[What is needed]:
Please return each record below exactly, with nothing left out.

[Data records]:
========================================
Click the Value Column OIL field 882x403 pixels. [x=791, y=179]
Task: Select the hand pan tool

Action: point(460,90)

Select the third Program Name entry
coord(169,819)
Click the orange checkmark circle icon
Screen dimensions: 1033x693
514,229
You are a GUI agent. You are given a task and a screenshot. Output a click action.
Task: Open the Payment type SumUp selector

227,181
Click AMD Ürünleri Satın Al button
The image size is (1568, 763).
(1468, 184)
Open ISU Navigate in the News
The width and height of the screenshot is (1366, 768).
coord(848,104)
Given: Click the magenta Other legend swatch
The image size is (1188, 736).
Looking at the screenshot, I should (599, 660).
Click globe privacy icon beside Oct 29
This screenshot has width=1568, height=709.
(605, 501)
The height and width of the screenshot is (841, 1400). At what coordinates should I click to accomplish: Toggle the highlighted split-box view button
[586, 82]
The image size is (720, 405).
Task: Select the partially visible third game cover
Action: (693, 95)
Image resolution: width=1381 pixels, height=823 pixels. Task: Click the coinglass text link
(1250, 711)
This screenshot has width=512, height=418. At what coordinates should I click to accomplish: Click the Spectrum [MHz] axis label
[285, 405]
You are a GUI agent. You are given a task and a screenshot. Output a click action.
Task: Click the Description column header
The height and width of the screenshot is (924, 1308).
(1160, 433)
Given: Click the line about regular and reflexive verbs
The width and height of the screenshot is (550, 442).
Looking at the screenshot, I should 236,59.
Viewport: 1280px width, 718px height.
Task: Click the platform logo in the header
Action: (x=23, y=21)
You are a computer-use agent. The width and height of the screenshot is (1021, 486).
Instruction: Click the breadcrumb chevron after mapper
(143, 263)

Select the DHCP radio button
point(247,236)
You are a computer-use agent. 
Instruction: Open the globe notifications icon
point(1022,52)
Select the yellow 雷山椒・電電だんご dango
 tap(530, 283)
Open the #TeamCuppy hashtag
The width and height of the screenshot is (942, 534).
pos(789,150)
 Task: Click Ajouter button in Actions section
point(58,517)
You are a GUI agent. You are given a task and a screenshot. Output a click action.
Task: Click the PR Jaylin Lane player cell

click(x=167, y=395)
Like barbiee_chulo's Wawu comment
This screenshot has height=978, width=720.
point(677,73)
========================================
[Answer to this exercise]:
Click the Value Column OIL field 882x403 pixels. [x=791, y=179]
Task: Select the hand pan tool

Action: point(460,90)

Select the third Program Name entry
coord(169,819)
Click the orange checkmark circle icon
Screen dimensions: 1033x693
514,229
You are a GUI agent. You are given a task and a screenshot. Output a click action.
Task: Open the Payment type SumUp selector

227,181
Click AMD Ürünleri Satın Al button
The image size is (1568, 763).
(1468, 184)
Open ISU Navigate in the News
The width and height of the screenshot is (1366, 768).
coord(848,104)
Given: Click the magenta Other legend swatch
The image size is (1188, 736).
Looking at the screenshot, I should (599, 660).
Click globe privacy icon beside Oct 29
This screenshot has width=1568, height=709.
(605, 501)
The height and width of the screenshot is (841, 1400). At what coordinates should I click to accomplish: Toggle the highlighted split-box view button
[586, 82]
The image size is (720, 405).
Task: Select the partially visible third game cover
Action: (693, 95)
Image resolution: width=1381 pixels, height=823 pixels. Task: Click the coinglass text link
(1250, 711)
This screenshot has width=512, height=418. At what coordinates should I click to accomplish: Click the Spectrum [MHz] axis label
[285, 405]
You are a GUI agent. You are given a task and a screenshot. Output a click action.
Task: Click the Description column header
The height and width of the screenshot is (924, 1308).
(1160, 433)
Given: Click the line about regular and reflexive verbs
The width and height of the screenshot is (550, 442).
Looking at the screenshot, I should 236,59.
Viewport: 1280px width, 718px height.
Task: Click the platform logo in the header
Action: (x=23, y=21)
You are a computer-use agent. The width and height of the screenshot is (1021, 486).
Instruction: Click the breadcrumb chevron after mapper
(143, 263)

Select the DHCP radio button
point(247,236)
You are a computer-use agent. 
Instruction: Open the globe notifications icon
point(1022,52)
Select the yellow 雷山椒・電電だんご dango
 tap(530, 283)
Open the #TeamCuppy hashtag
The width and height of the screenshot is (942, 534).
pos(789,150)
 Task: Click Ajouter button in Actions section
point(58,517)
You are a GUI agent. You are given a task and a screenshot. Output a click action.
Task: Click the PR Jaylin Lane player cell

click(x=167, y=395)
Like barbiee_chulo's Wawu comment
This screenshot has height=978, width=720.
point(677,73)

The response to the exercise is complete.